None of us are able to achieve success without some help along the way. Is there a particular person who you are grateful towards who helped get you to where you are? Can you share a story about that?
My parents and my guitar mentor, John Redell! Between these three people, I have had an incredible support system and push. I feel like meeting John was fate. My parents and I moved into a house in Northern Kentucky that was right next to the Ohio River. There was a little restaurant called Jane’s Saddlebag that had jam sessions every Sunday that John Redell ran. My parents and I went down and the owners introduced us to John. My mom and dad have always supported my dream, but John connected the dots and made what I was supposed to do a lot clearer.

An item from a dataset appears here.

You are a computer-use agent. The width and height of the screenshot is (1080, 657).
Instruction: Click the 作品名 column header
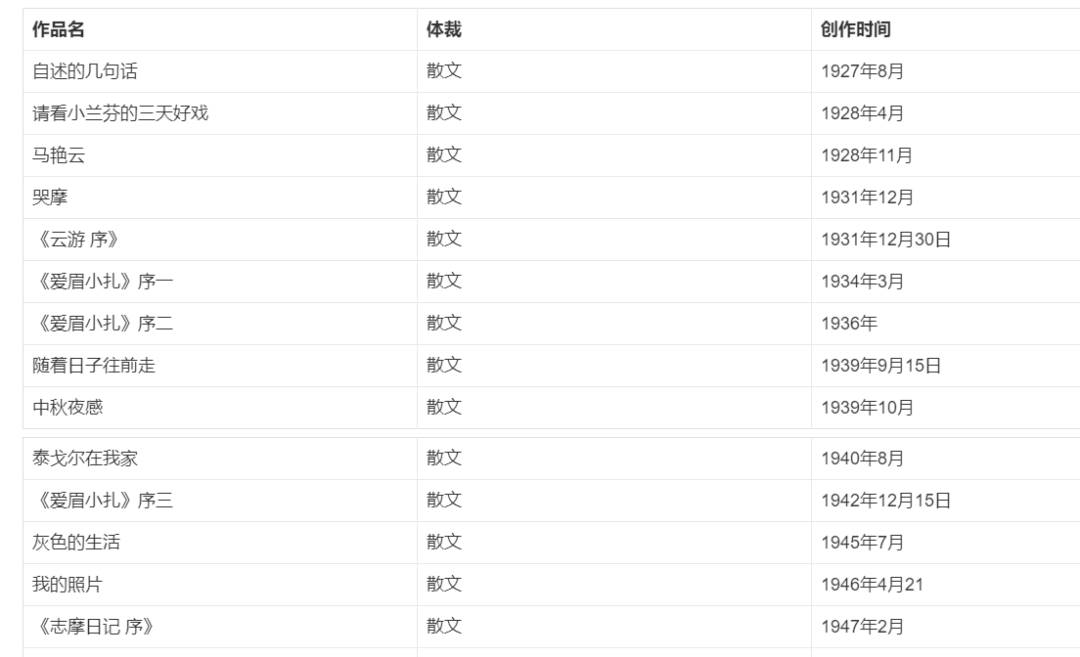tap(58, 30)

Can you please give us your favorite “Life Lesson Quote”? Can you share how that was relevant to you in your life?
I’m not sure if this would be considered a “Life Lesson Quote”, but as a creative, art is my life. B.B. King once said, “I wanted to connect my guitar to human emotions”. One of my favorite things in the whole world is when I can have an entire conversation with a person in the audience but not sing or say anything. The words are communicated entirely through the guitar. I feel like with any form of art or aspect of life, if you put emotion into what you’re doing your audience is going to choose the parts full of emotion versus the “Big Flexes”. For example, I would much rather gaze into someone’s eyes and not say a word versus telling them every single thing I like about them. With guitar, sometimes two notes can say so much more than one thousand.
Is there a person in the world, or in the US whom you would love to have a private breakfast or lunch with, and why? He or she might just see this, especially if we tag them. 🙂
Gary Clark Jr. 100%. Lunch, dinner, whatever! As long as we can have a jam session and make some music! Gary is a HUGE influence of mine because he is so versatile. He plays feelings, not one genre.
How can our readers follow you online?
Facebook and Instagram: @erincoburnofficial
Youtube: Erin Coburn Official
Erin Coburn on all streaming services!
Thank you so much! Rock on! 🙂
This was very meaningful, thank you so much! We wish you continued success!